> ИСХОДНЫЙ ФРАГМЕНТ:
▼

Вторник. Очень пристально работал над статьей с 10 часов до 5 вечера, не заметив, как пролетело это время, и только по усталости догадался, что уже поздно. Заходил ко мне один из студентов Академии по делу о кандидатском сочинении и рассказал о визите в Академию оберпрокурора [В. Н. Львова]. Был затем студент Университета, очень жизнерадостный юноша Шифрин, принесший реферат для просеминария и спрашивавший, будет ли завтра просеминарий. Я ему сказал, что я уже более не профессор. Он мне заявил на это, что «все студенты очень жалеют о вашем уходе, собираются министру ходатайство подавать». Я поблагодарил юношу за доброе слово. Вечер провел за чтением «Истории Греции» Виппера. Встретил на прогулке Б. А. Тураева, настроенного мрачно и передавшего мне о мрачном настроении С. Ф. Платонова.
12 апреля.
Среда. Имел я удовольствие еще раз прочесть в «Русских ведомостях» об увольнении своем из Университета. Оказывается, пришла бумага из министерства к ректору [М. К. Любавскому] об утверждении вновь вступивших профессоров. Поэтому «Русские ведомости» еще раз припомнили и уволенных. Вот и выходит, что жизнь – игра; одни выиграли, другие проиграли; завтра получится обратное отношение. Газета все же меня расстроила. Хорошо, что я взял ее в руки довольно поздно и до тех пор много успел написать о Псковской правде. Вчера доработавшись до усталости, я никак не мог сладить с концом 42 статьи. Продолжал о нем думать и вечером. Утром сегодня очень рано, в седьмом часу, проснулся с готовым решением вопроса и поспешил сесть за стол и записать пришедшее в голову решение. То же бывало еще в гимназии, когда приходилось приготовлять уроки по задачам из математики. С вечера путаешься, не можешь решить, бросишь. Утро приносит с собою решение. Потому-то народная пословица и говорит: «Утро вечера мудренее». В газетах прочел заявление комиссара Москвы Кишкина, что содержание Московского совета рабочих депутатов обходится 250 тысяч в месяц и он не знает, где взять эти средства95. Большую часть дня шел дождь, под который и я попал во время прогулки.
13 апреля.

▲

> ВЫДЕРЖКИ ИЗ ЗАПИСЕЙ:
▼

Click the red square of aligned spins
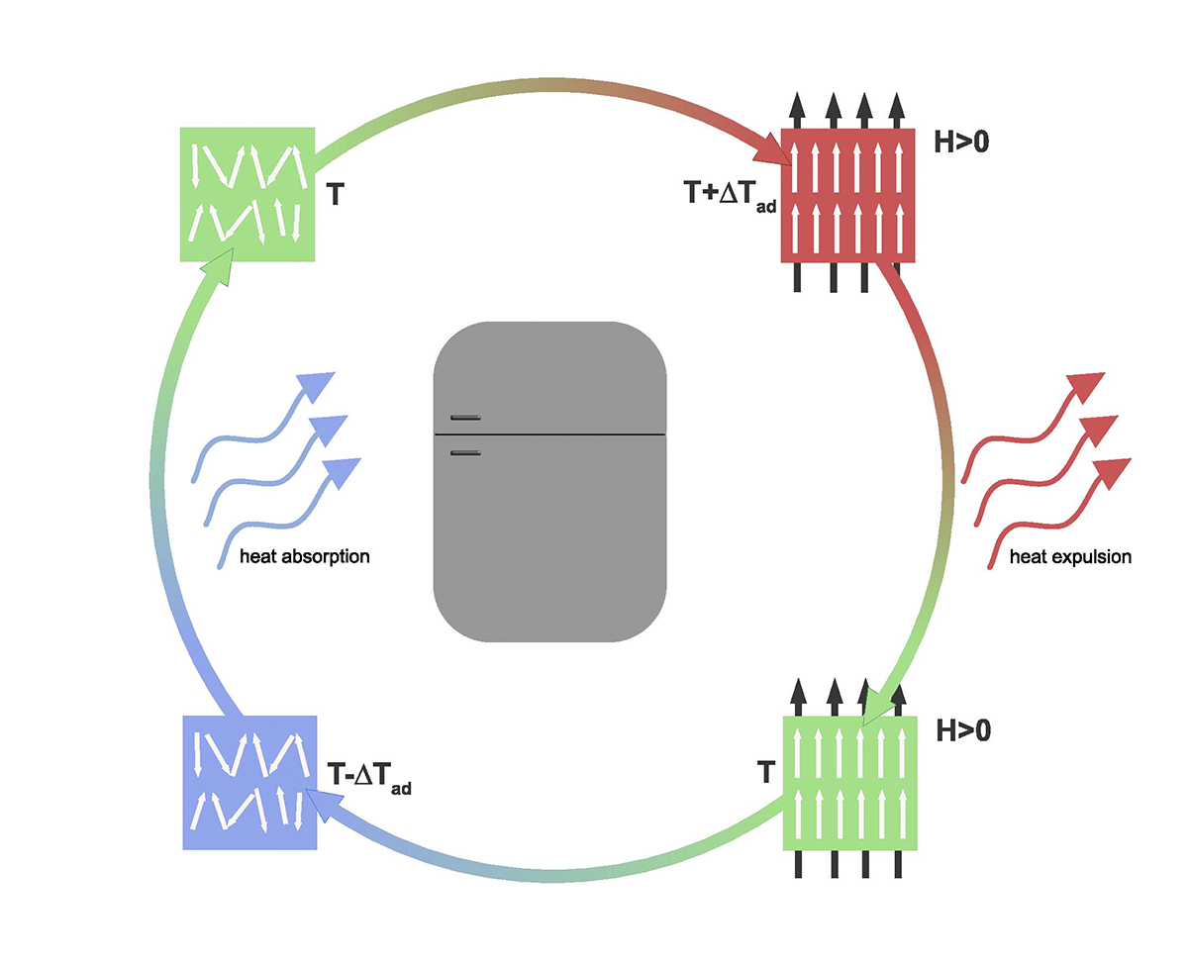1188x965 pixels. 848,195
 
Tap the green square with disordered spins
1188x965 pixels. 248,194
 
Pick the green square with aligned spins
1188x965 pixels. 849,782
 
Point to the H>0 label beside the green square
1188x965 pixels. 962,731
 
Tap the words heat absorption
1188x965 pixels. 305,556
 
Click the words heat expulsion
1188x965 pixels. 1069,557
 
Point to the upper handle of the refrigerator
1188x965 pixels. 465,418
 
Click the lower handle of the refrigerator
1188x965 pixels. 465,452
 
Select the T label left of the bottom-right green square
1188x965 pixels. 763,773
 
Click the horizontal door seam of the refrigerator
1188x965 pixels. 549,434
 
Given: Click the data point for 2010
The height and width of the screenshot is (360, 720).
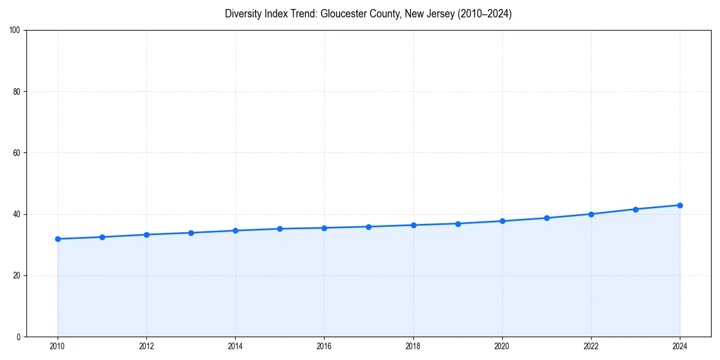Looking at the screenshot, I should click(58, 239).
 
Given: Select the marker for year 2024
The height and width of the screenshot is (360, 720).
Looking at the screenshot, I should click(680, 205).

▲

> ИНСТРУКЦИИ К УПРАЖНЕНИЮ:
a – Выведите из фрагмента дневника отрывок, который начинается со слов, содержащих «Вторник. Очень пристально», и заканчивается словами «С. Ф. Платонова.».
b – Напишите следующую часть фрагмента дневника, начиная сразу после его последних слов.

> ОТВЕТЫ НА ЗАДАНИЯ:
a –
Вторник. Очень пристально работал над статьей с 10 часов до 5 вечера, не заметив, как пролетело это время, и только по усталости догадался, что уже поздно. Заходил ко мне один из студентов Академии по делу о кандидатском сочинении и рассказал о визите в Академию оберпрокурора [В. Н. Львова]. Был затем студент Университета, очень жизнерадостный юноша Шифрин, принесший реферат для просеминария и спрашивавший, будет ли завтра просеминарий. Я ему сказал, что я уже более не профессор. Он мне заявил на это, что «все студенты очень жалеют о вашем уходе, собираются министру ходатайство подавать». Я поблагодарил юношу за доброе слово. Вечер провел за чтением «Истории Греции» Виппера. Встретил на прогулке Б. А. Тураева, настроенного мрачно и передавшего мне о мрачном настроении С. Ф. Платонова.

b –
Четверг. Встал очень рано и усерднейшим образом работал над статьей о Псковской правде до завтрака. С 81/2 часов до часу. После завтрака встретил Савина, который сообщил мне, что, несмотря на «Русские ведомости», бумага об увольнении и о включении профессоров еще не получена, говорил мне, чтобы я не беспокоился относительно выборов. Я сказал ему, что у меня есть враги. На это он заметил: «Конечно, вы человек с углами в политике, но все же…» Пока мы так разговаривали, стоя на улице у церкви св. Бориса и Глеба96, вдруг показалось надвигавшееся на нас по проезду Тверского бульвара войско. Во главе ехали начальники на конях, затем двигался хор музыки, за ним шли солдаты в походной форме, заново одетые, но часть шла рядами, другие валили гурьбами по мостовой и по тротуарам, заполняя собою всю мостовую и тротуары по обеим сторонам, в беспорядке, вперемешку с офицерами. Несли красные какие-то флаги с надписями. За воинством двигались обозы с амуницией. Мне стало стыдно и больно при виде этой картины, да и Савин глядел на нее в недоумении. Воинство двинулось через Арбатскую площадь и затем по Арбату, запружая беспорядочной массой весь Арбат и оба тротуара. Спасаясь от дождя, я сел в тихо проходивший трамвай и медленно двигался за этой массой. Войско шло, по-видимому, на Брянский вокзал. С музыкой, и без рядов, в беспорядке. Уж хоть бы все валили толпой! Хуже всего, что часть шла рядами, часть толпою. Тяжело!
Написал письма, между прочим, Лаппо-Данилевскому. Вечер дома. Читал Мине из «Мертвых душ», а затем Виппеpa. Температура стала сегодня при холодном и сильнейшем ветре быстро падать и понизилась до +1°.
14 апреля.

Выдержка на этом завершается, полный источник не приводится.